• [Soal]: Lanjutkan teks di bawah ini tentang Hutan Adat dan trauma masyarakat Kasepuhan Karang, dimulai tepat setelah kalimat terakhirnya.

• [Teks yang Diberikan]:
****************

Search

Kabar Terbaru

Hutan Adat Sebagai Obat Trauma Bagi Masyarakat Kasepuhan Karang

Awan abu-abu mulai menyelimuti Hutan Adat, Desa Jagaraksa, Lebak, Banten. Dua orang laki-laki jalan kaki keluar dari hutan dan menghampiri kami di saung warung dekat jalan raya antar kecamatan Muncang dengan Sobang. Ada yang berteriak “itu dia orangnya”, orang yang pada tahun 2013 sempat ditangkap oleh Polisi Hutan Taman Nasional Gunung Halimun Salak (TNGHS) karena memanfaatkan ranting di kawasan konservasi.

Laki-laki yang berusia 45 tahun itu menghampiri kami yang sedang duduk di pinggir jalan tersebut, dengan membawa koneren (tas yang terbuat dari karung plastik), baju biru, dan menggunakan topi mengajukan tangan untuk salaman dengan kami. Kami bersalaman dengan menyebutkan nama masing-masing, Pak SL namanya.

Percakapan diawali dengan menanyakan kabar dan kesibukan sehari-hari. Saat ini Pak SL sibuk menanam kopi, merawat kebun, kerja di pembibitan kopi dan bersawah. Ia juga menceritakan bahwa saat ini kopi sedang berkembang pesat dan harganya lumayan, oleh sebab itu ia menanam kopi di kebunnya. Selain kopi, ia juga menanam duren, pete, jengkol, manggis, serta jengjeng.

Saat kami menanyakan tentang kejadian penangkapan oleh polisi hutan di tahun 2013, raut wajahnya berubah, ia diam lama, air mengambang di matanya, jari-jari di tangan kanannya memainkan tulang hidungnya seolah menahan air agar tidak jatuh dari matanya.

“(dulu ditangkap karena) arang, bikin arang dari ranting-ranting karet di dalam kawasan (Taman Nasional / TN), yang nyieun (bikin) Ibu HN.” katanya. Ibu HN merupakan salah satu warga/tetangga Pak SL.

****************

• [Data yang Diberikan]:
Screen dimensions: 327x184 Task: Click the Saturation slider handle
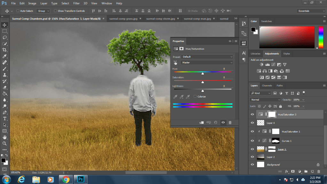203,82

****************

• [Jawaban yang Diharapkan]:
Sambil memegang tulang hidungnya, ia bercerita bahwa saat itu dia baru pulang mengambil arang dari dalam hutan. Setelah keluar dari hutan, di pinggir jalan ada polisi hutan yang menegur Pak SL, “jangan taro di sini” kata polisi hutan. Kemudian arang tersebut diambil dan ia ditangkap oleh polisi hutan lalu dibawa ke kantor TNGHS Resort Cikawah. Meskipun tidak lama, tapi kejadian tersebut sangat membekas di dirinya. Ia menceritakan bahwa ada masyarakat lainnya juga yang ditangkap. “Kalau [membuat] arang mah diambil aja [arangnya]. [tapi] Kalau [memiliki] kebun diancam penjara 20 tahun dan uang 100 juta,” katanya dibarengi dengan air mata yang jatuh.

Selanjutnya di tahun 2014, Komnas HAM bersama beberapa organisasi masyarakat sipil melaksanakan Inkuiri Nasional tentang Hak Masyarakat Adat. Pak SL juga hadir dalam pertemuan tersebut, tetapi ia takut bercerita sehingga kejadian tersebut diceritakan oleh Kepala Desa Jagaraksa, “tetapi yang ada kan hanya ada kepala-kepalanya (pimpinan TNGHS saat Inkuiri Nasional, bukan polisi hutan)”, kata Pak SL.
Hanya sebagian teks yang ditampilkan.